Sara Riso und Dragos Adascalitei von Eurofound sprachen über die Auswirkungen der Fortschritte im KI-Bereich auf Vorschriften, Arbeitsmärkte und Arbeitsplätze. Auf dem Seminar wurden die sich voneinander unterscheidenden nationalen Debatten über die Ethik der KI hervorgehoben, wobei sich die ost- und südeuropäischen Länder auf Digitalisierung und Kompetenzen konzentrierten, während sich die west- und nordeuropäischen Länder seit Mitte der 2000er Jahre mit ethischen Diskussionen befassen. In den Gesprächen ging es um Erkenntnisse aus den Eurofound-Berichten zur ethischen Digitalisierung am Arbeitsplatz und zur regulatorischen Landschaft im Zusammenhang mit KI und algorithmischem Management. Die wichtigsten Erkenntnisse lauteten, dass die Folgen von KI für die Arbeitsmärkte sehr differenziert sind, mit einer begrenzten Verdrängung von Arbeitsplätzen, aber einer potenziellen Zunahme von Aufgabenbereichen. Auf dem Seminar ging es auch um die Rolle der Sozialpartner und der EBR bei der Erstellung von Richtlinien für den Einsatz von KI und um die Notwendigkeit für ethische Überlegungen bei der technologischen Umsetzung. 

Die wichtigsten Erkenntnisse

  • Die nationalen Debatten über die Ethik der KI variieren je nach Region, mit älteren Diskussionen in Westeuropa gegenüber neueren Diskussionen in den ost- und südeuropäischen Ländern. 

  • Bestehende Vorschriften, wie die DSGVO und die EU-Richtlinien zur Beschäftigung, liefern einen Rahmen für den Umgang mit den Folgen von KI am Arbeitsplatz. 

  • Hochqualifizierte Arbeitnehmer:innen und solche in städtischen Gebieten kommen stärker mit KI in Berührung, auch wenn die Folgen für die Beschäftigung insgesamt begrenzt bleiben. 

  • Der Einsatz von KI in Europa ist relativ niedrig. So gibt es große Unterschiede zwischen den einzelnen Ländern und es wird nur in begrenztem Umfang in Schulungen und Umschulungen investiert. 

  • Ethische Überlegungen und die Beteiligung von Arbeitnehmer:innen bei der Einführung von KI sind für die erfolgreiche Einbindung in Arbeitsumgebungen entscheidend. 

Häufig gestellte Fragen 

Was sind die größten Bedenken in Bezug auf KI am Arbeitsplatz? 

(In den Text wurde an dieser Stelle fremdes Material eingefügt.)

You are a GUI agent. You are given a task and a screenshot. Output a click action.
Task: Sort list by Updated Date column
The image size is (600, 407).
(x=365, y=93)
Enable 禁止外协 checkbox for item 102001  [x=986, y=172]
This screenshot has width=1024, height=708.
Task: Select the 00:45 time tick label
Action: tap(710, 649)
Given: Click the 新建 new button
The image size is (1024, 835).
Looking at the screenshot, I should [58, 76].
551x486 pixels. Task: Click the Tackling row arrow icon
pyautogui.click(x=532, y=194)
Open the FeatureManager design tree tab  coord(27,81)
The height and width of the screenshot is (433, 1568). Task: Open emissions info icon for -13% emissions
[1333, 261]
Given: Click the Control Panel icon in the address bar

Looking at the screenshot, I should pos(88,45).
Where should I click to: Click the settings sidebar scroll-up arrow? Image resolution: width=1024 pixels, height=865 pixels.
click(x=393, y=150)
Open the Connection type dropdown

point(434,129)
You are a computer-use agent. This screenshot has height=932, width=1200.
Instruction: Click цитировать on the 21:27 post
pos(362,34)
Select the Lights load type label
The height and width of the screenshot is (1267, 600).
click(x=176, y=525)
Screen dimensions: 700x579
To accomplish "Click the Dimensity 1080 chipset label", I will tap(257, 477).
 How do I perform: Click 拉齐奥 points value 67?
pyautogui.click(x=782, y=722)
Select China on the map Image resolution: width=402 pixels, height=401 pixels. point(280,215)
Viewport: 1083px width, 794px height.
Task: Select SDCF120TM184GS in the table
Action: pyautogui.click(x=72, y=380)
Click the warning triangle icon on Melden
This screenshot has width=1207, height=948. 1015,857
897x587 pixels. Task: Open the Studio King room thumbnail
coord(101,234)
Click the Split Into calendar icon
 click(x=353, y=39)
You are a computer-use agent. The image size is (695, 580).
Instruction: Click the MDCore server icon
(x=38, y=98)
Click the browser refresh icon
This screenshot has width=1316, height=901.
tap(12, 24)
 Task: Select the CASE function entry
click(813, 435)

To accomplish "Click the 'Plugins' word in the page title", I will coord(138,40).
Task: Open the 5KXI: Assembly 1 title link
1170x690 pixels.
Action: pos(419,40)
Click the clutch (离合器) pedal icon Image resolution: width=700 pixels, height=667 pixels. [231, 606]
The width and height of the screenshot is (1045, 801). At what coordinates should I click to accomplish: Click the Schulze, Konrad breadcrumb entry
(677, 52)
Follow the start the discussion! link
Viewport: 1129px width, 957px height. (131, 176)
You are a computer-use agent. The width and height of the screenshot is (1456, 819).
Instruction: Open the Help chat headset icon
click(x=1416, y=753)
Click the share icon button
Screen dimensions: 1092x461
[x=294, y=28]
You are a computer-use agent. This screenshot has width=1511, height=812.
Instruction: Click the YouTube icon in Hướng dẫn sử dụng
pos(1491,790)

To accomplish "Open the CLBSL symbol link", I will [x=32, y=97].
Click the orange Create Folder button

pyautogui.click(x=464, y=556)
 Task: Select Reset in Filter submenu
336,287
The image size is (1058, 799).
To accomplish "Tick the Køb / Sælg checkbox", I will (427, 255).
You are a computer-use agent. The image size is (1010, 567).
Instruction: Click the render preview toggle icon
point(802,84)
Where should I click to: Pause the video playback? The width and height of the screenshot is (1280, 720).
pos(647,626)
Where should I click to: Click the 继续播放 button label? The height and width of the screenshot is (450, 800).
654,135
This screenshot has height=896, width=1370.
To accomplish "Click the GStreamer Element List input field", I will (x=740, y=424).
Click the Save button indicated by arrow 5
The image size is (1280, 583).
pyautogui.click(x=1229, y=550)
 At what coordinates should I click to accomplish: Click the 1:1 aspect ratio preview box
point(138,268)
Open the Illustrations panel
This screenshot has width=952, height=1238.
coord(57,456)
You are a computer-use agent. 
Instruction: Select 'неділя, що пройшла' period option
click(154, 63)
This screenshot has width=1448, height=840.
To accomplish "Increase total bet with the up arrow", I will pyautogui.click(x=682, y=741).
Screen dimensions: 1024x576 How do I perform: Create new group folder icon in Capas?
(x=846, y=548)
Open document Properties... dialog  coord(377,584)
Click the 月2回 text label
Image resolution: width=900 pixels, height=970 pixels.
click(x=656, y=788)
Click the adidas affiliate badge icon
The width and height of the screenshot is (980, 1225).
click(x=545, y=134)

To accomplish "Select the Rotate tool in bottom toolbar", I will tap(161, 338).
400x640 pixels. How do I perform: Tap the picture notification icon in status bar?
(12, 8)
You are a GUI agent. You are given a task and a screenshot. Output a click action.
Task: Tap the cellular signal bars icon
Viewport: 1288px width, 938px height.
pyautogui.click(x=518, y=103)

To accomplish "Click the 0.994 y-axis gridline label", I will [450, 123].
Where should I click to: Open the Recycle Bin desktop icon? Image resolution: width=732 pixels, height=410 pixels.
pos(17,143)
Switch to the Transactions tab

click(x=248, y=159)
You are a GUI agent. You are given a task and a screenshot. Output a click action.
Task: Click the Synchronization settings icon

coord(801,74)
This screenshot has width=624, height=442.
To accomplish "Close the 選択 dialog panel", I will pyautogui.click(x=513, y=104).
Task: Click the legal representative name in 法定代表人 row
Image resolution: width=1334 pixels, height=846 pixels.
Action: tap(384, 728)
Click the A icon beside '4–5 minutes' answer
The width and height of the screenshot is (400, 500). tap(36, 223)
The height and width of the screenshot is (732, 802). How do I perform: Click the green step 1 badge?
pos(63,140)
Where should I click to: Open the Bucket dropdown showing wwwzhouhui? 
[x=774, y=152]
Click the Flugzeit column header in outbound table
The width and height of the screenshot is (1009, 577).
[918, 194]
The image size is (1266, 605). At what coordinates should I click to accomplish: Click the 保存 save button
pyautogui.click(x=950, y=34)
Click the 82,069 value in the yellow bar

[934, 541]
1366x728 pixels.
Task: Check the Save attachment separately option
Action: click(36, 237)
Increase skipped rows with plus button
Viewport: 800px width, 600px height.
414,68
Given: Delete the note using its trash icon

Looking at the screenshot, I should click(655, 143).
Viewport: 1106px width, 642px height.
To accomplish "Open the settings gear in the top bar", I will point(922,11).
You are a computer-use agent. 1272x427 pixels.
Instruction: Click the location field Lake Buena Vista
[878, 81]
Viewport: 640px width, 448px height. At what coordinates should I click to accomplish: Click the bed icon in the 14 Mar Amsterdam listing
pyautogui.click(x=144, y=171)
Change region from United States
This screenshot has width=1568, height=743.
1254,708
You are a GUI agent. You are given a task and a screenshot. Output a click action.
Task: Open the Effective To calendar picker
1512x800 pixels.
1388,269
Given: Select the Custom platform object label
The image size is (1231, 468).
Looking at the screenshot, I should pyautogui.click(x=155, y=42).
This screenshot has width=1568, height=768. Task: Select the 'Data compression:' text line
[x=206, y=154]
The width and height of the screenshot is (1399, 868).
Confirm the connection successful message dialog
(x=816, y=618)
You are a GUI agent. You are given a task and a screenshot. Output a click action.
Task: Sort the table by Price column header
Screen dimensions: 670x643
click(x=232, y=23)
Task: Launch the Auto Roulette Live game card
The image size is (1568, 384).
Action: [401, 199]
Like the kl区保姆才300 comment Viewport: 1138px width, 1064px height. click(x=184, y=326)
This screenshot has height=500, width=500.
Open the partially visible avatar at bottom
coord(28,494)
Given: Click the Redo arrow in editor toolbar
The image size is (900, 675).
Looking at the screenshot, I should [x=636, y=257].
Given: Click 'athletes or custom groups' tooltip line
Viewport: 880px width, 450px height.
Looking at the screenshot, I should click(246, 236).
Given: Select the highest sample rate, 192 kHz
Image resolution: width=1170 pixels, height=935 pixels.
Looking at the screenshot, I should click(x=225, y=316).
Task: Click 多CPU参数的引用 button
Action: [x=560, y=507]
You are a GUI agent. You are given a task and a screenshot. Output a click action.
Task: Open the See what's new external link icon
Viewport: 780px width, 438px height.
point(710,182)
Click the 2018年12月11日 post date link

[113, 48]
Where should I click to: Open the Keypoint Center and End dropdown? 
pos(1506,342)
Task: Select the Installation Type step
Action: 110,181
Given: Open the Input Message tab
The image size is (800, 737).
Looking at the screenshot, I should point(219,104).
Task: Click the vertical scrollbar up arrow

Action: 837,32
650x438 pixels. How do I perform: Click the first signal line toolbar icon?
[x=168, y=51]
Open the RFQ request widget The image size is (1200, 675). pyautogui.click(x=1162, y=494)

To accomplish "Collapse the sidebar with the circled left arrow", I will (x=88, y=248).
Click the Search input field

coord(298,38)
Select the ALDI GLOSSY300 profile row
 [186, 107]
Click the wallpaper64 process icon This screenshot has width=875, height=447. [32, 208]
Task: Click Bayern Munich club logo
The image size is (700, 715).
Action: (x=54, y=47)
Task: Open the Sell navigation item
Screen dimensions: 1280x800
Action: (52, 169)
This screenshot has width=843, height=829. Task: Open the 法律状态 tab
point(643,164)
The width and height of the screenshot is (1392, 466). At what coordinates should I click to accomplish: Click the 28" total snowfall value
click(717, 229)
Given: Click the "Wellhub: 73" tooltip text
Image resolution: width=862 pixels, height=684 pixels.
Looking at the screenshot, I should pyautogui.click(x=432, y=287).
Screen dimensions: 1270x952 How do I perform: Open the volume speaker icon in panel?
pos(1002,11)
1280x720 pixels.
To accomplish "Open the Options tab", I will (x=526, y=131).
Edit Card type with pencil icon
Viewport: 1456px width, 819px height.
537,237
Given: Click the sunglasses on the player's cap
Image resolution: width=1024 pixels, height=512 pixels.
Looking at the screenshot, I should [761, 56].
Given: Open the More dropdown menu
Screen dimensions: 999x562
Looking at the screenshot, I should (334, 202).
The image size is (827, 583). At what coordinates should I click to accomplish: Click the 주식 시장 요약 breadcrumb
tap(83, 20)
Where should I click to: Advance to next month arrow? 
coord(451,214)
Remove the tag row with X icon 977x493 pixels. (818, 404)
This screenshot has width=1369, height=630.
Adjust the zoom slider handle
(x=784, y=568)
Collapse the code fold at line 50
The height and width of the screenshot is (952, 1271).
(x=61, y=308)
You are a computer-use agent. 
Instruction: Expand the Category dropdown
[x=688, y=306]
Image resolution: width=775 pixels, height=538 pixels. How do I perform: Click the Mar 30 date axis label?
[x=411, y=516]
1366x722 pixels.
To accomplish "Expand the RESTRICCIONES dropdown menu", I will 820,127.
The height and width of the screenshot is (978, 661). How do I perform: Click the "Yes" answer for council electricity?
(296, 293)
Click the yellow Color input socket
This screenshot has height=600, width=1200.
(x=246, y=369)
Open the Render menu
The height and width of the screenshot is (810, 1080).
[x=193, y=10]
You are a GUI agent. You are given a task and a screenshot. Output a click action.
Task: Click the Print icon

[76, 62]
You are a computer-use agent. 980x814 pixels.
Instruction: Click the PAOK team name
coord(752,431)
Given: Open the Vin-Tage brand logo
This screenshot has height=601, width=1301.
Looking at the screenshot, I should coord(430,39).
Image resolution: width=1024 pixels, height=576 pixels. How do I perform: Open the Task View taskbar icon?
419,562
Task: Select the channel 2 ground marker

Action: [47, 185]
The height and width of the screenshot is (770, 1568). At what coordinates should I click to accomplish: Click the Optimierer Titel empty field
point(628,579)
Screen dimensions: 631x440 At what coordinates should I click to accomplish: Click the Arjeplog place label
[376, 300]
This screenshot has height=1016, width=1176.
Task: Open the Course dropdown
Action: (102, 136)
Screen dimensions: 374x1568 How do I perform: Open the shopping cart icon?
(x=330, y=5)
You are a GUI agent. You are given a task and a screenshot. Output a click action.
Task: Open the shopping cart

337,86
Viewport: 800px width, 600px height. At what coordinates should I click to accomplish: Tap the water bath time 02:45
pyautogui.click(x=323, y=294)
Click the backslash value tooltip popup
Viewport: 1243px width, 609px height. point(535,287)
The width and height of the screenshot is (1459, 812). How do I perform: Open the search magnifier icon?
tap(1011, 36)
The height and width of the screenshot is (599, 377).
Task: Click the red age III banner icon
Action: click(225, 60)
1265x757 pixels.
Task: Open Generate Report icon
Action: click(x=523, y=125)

Zu den Bedenken gehören ethische Folgen, die Angst vor der Verdrängung von Arbeitsplätzen, eine zunehmende Überwachung und die Notwendigkeit für Umschulungen. 

Wie könnte sich KI auf die Arbeitsmärkte in Europa auswirken? 

Es wird erwartet, dass KI nur in begrenztem Maß negative Auswirkungen auf die Beschäftigung hat und dass dabei eher mehr Aufgabenbereiche entstehen als verschwinden. 

Welche Rolle spielen die Sozialpartner und die EBR bei der Regulierung von KI? 

Die Sozialpartner sind an der Erarbeitung von Standards und Vorschriften für den Einsatz von KI beteiligt, auch wenn ihre Rolle dabei weitgehend beratender Natur sein dürfte. 

Welche Hindernisse erschweren die Einführung von KI am Arbeitsplatz? 

Zu den größten Hindernissen gehören begrenzte Investitionen in die Schulung von Arbeitnehmer:innen, eine mangelnde Beteiligung der Arbeitnehmer:innen und unzureichende ethische Überlegungen bei der technologischen Entwicklung.